TASKS TO CARRY OUT
1. Answer the following from the deletion discussion, one answer per line:
(a) According to Alekksandr, which book produces 73 matches in a search for "Wilson"?
(b) Which two standards does Ad Orientem name as the relevant ones?
(c) For what purpose was the discussion relisted?
2. List every username that appears as a signature in the deletion discussion.

EXTRACTED TEXT
+ + +

Please add new comments below this notice. Thanks, Nakon 01:53, 19 February 2015 (UTC)[reply]
  • Delete - although the British Free Corps passes notability by a large margin, it does not mean the excess notability should be redistributed to its members, so to speak. I fail to see how this one soldier is, by himself, notable. I think most people would agree that every single informant or spy of WW1/WW2 in every belligerant country is not notable by the sole virtue of having done something unusual; it looks like the same here. Tigraan (talk) 10:53, 19 February 2015 (UTC)[reply]
As I said in Talk:John_Wilson_(British_Free_Corps) 'Searching for 'Wilson' in Adrian Weale's 'Renegades' (one of the main works on the BFC) produces 73 matches - so the subject does appear outside genealogical records, family histories and primary documents.' And as stated above, I am trying to get hold of Sean Murphy's Letting the Side Down: British Traitors of the Second World War. London: The History Press Ltd, 2005. ISBN 0-7509-4176-6 to check what it says on the subject. If anyone feels that there is a more authoritative/reliable book on the BFC than those two, can they provide details? See British_Free_Corps#Bibliography. Alekksandr (talk) 20:17, 24 February 2015 (UTC)[reply]
The issue here is not WP:CITE or WP:V. It's the encyclopedic notability of John Wilson. As far as I can tell only one source contains anything approaching the kind of in depth coverage called for by GNG. That being the Renegades book. The others are at best trivial in their coverage of the source, mostly being about the Free Corps, which again is not the subject of this AfD. The standard here is WP:GNG and WP:SOLDIER. -Ad Orientem (talk) 02:47, 25 February 2015 (UTC)[reply]
Relisted to generate a more thorough discussion so a clearer consensus may be reached.

+ + +

SOURCE DATA
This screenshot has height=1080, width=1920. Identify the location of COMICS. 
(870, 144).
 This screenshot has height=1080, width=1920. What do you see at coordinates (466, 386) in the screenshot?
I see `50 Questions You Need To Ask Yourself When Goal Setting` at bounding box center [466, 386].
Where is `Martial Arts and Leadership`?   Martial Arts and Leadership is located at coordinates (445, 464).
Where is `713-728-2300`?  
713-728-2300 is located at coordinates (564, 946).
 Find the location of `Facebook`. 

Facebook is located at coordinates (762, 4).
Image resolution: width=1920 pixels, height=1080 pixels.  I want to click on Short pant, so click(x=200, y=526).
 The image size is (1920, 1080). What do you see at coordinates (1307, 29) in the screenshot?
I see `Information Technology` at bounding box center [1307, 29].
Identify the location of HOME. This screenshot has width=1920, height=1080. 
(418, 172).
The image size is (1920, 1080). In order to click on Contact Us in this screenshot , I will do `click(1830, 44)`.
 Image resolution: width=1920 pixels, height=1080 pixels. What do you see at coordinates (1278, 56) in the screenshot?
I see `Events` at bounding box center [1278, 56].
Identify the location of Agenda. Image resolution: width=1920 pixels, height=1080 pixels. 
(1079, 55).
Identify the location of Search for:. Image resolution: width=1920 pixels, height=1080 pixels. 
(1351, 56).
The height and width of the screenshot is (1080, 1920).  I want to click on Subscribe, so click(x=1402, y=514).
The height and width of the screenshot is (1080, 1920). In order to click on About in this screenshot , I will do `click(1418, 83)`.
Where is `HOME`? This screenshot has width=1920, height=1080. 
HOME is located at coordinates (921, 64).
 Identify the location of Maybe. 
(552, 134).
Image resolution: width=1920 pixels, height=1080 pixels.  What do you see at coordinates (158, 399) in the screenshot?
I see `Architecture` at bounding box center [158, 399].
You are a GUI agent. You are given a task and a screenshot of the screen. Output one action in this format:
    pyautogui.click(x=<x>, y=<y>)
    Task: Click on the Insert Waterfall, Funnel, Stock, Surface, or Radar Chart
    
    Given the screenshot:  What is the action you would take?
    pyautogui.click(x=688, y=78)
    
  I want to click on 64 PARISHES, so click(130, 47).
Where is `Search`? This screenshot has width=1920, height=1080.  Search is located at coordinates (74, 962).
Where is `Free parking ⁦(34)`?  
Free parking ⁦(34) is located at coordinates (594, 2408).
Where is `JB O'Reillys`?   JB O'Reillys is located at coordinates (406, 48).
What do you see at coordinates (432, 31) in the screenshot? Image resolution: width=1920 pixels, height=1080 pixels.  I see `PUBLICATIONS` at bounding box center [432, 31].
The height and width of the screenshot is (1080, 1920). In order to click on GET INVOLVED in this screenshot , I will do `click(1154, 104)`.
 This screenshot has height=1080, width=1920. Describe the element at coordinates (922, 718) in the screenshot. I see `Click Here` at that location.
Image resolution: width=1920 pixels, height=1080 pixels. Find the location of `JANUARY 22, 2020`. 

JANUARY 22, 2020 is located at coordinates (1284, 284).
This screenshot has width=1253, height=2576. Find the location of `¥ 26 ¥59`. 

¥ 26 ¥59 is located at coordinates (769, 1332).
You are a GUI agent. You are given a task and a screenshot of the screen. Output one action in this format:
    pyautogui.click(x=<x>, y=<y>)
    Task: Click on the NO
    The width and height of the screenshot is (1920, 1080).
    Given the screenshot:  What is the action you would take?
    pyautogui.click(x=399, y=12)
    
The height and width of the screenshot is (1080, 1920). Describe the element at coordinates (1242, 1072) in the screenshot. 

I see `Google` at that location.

+ + +

SOLUTIONS
1.
(a) Adrian Weale's 'Renegades'
(b) WP:GNG and WP:SOLDIER
(c) To generate a more thorough discussion so that a clearer consensus may be reached

2.
Nakon
Tigraan
Alekksandr
Ad Orientem